Writing 101, Day One: Unlock the Mind of a Single Lady

Unlock the mind schmolphin

Unlock the mind schmolphin

I’m glad that I’ve signed up for writing 101 for the first time. Today’s topic is exactly what I have been wanting to write about but has been procrastinating for the past few weeks. Honestly, being single at this age is never easy. The challenges you faced keeps getting tougher each time. But the moment you get through it, you’ll realise how worth it each and every obstacles you’ve overcome. For every little problems faced, actually makes you a better person with great confidence, patience and a better view of life.

 
I’ve been single since September 2013. Breaking off from a 6 years relationship is never an easy thing to decide on. Everyone makes mistakes. So do I. I wasn’t perfect, neither am I an evil. But see, everyone is not perfect. You find a partner to complement each other for perfection, not to look for perfection in someone to perfect a relationship.
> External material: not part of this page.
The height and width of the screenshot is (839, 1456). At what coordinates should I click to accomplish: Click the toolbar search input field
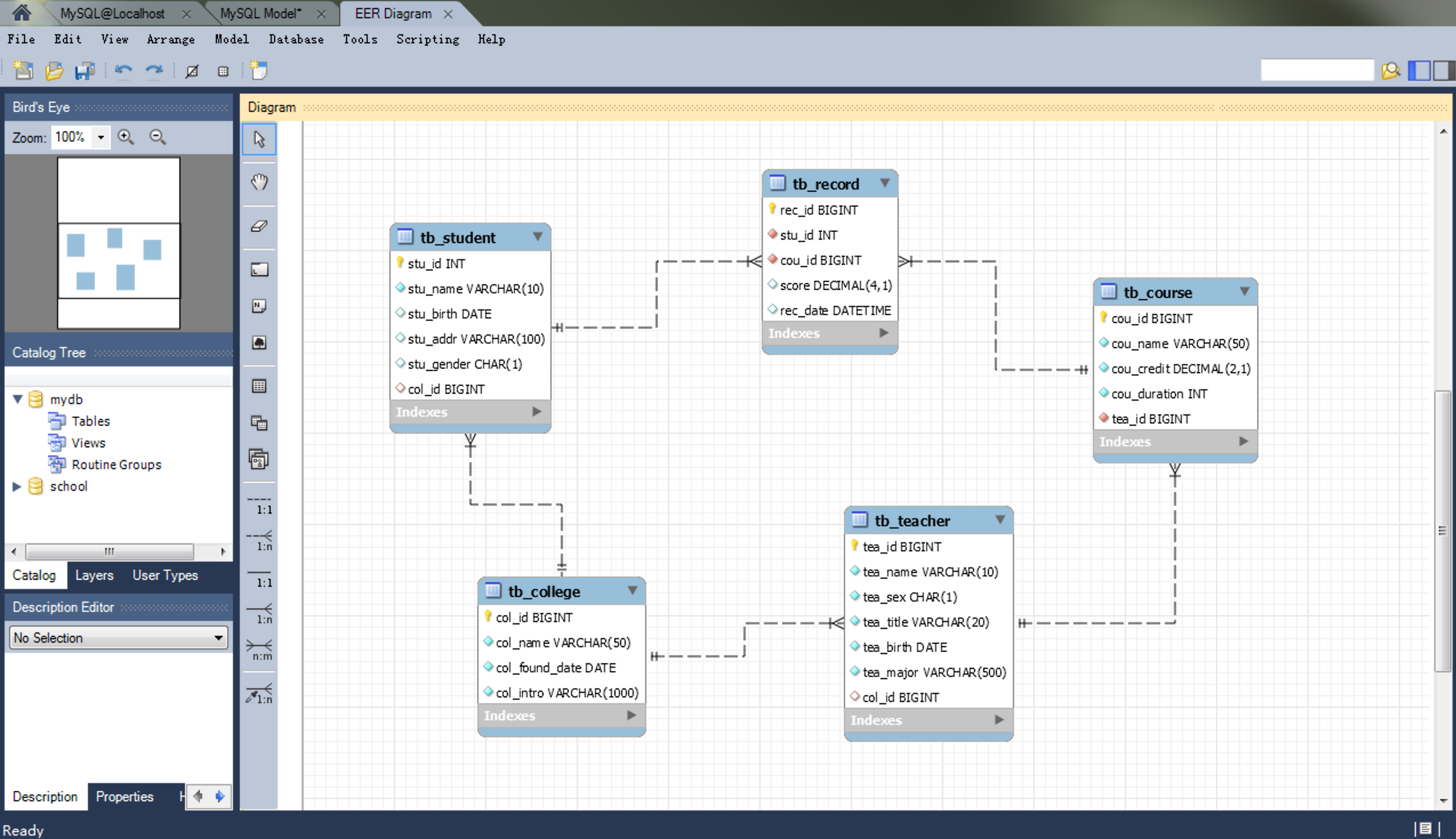pos(1317,71)
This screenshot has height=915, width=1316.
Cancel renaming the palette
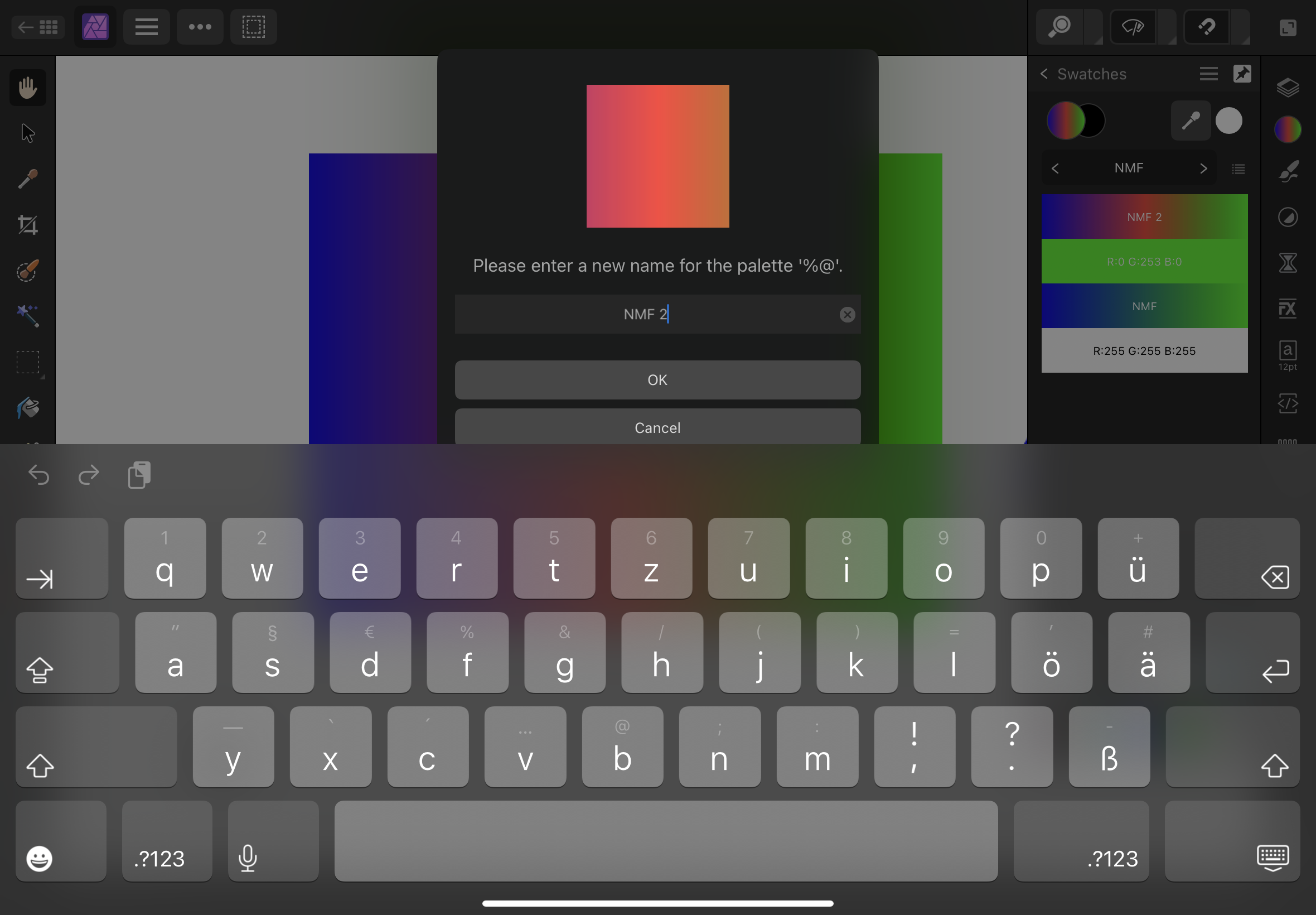(x=657, y=427)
You need each other because you simply love each other against all odds and imperfections. And because you both just want the best for each other and the hunger to go through life as a team.

 
Since then, getting to know more guys isn’t the top of my list. I was too busy in wanting to be a better me for myself and family. However, along the way, I keep meeting new people. Some who would stay and some who would leave in just a matter of time.

 
I also met a few new guys. But sadly, yes, truly sadly, most of them are either married, engaged or already have a girlfriend who claims to be single. Somehow they still claim to be single even after I’ve found out about their status. I had to go to the extend to reveal their partners name or keep asking until they give up or just ignore as a whole and then they will admit it. It is really sad. And of course, upon knowing the truth, I gently pull myself away. I hate getting close to them not because I hate them but because I respect their wives, fiancée or girlfriend enough to understand their feelings. Even as a friend, I wouldn’t want to. It’s never good to be in touch with someone husbands, fiancé or boyfriends. It’s really not necessary and especially if they message you every day. It’s really annoying. Why do you have a partner if you need to message someone else then? If you need friends, your friends of the same gender are enough to keep you company isn’t it?

 
And among all those attached, I met only 1 single guy. Things were going great but until the day I shared my dreams that I had the night before and being honest, things starts to fall apart. I thought we could be great friends till we found a new soulmate but I guess things happens for a reason. So let it be. If ever we could be friends again, I’m sure he will appear once again.

 
Anyway, I know I might lose some friends after writing this up. But seriously I couldn’t care less because what I know is that, I do not do anything to attract these guys. They just appear and want to get to know me more but I have done my best in avoiding them as much as I can, ignoring them whenever I need to, and keeping my distance from them. This is all because of my greatest respect to all women. But if I fail, I’m sorry, maybe I’m fated to be this way…

 
I hope someday I’ll meet someone single who would want to be a friend of mine sharing my journey and hopefully it’s the same someone who want to share the rest of his life with me.